(NewsNation) — When it comes to combatting illegal drugs coming across the border, cartels often seem to be one step ahead of U.S. officials, in part thanks to help from U.S. gangs.
Customs and Border Patrol officials on the front lines do their best to intercept drugs being smuggled into the U.S. from Mexico. Cartels have been doubling down on their efforts, including recruiting American street gangs to act as distribution centers in major urban areas.
In two days, officials at the Nogales port of entry seized 2.5 million fentanyl pills, bringing the total at that single port of entry to more than 26.6 million pills confiscated by CPB officers in this fiscal year alone.
On top of that, law enforcement along the southern border say they are only catching between 5 and 10 percent of what is being sent across.
“The cartels have known this for a long time. They’re ahead of the game,” said retired ICE agent Victor Avila.
To mitigate losses during drug and immigrant smuggling, cartels rely on networks of scouts to conduct surveillance on law enforcement. For officials, it is getting harder to get ahead of the cartels as their presence is growing.
“The rest of the country is heavily influenced by the cartel with corruption in the money and at all levels of the police in the criminal justice system, the judges, the politicians, the media, you name it. And so that’s how these guys have run a parallel government basically,” Avila said.
Cartel recruitment efforts are ramping up in the U.S. as they wrangle members of notoriously violent American gangs like the Bloods, the Crips and the Aryan Brotherhood to work both sides of the border.

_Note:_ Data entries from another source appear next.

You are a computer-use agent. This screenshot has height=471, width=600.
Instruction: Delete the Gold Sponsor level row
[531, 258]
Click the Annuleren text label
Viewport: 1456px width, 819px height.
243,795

The Texas Department of Public Safety estimates there are more than 100,000 gang members in the state, many with ties to Mexican drug cartels like the Tango Blast group, which has between 22,000 and 25,000 members. In California, the Mexican Mafia is fully operational and has documented ties to cartels.
The Drug Enforcement Agency has kept a watchful eye on this growing trend in major American cities like Chicago, where multiple cartel factions are operational, including the Sinaloa and Gulf cartel. They’re flooding cities with drugs that are then being sold and distributed by violent street gangs at a local level.
While recruitment is done via social media or word of mouth for some members, the cartel lifestyle chooses them.
“You have these kids growing up. And that’s all they know, their aspiration is not to graduate from high school and go on to college to become an engineer. That’s just the sad fact that that’s not what’s happening,” Avila said.
In response to the uptick in cartel and gang activity, Texas Governor Greg Abbott announced the opening of the latest Anti-Gang Center in Laredo, the 9th of its kind in the state.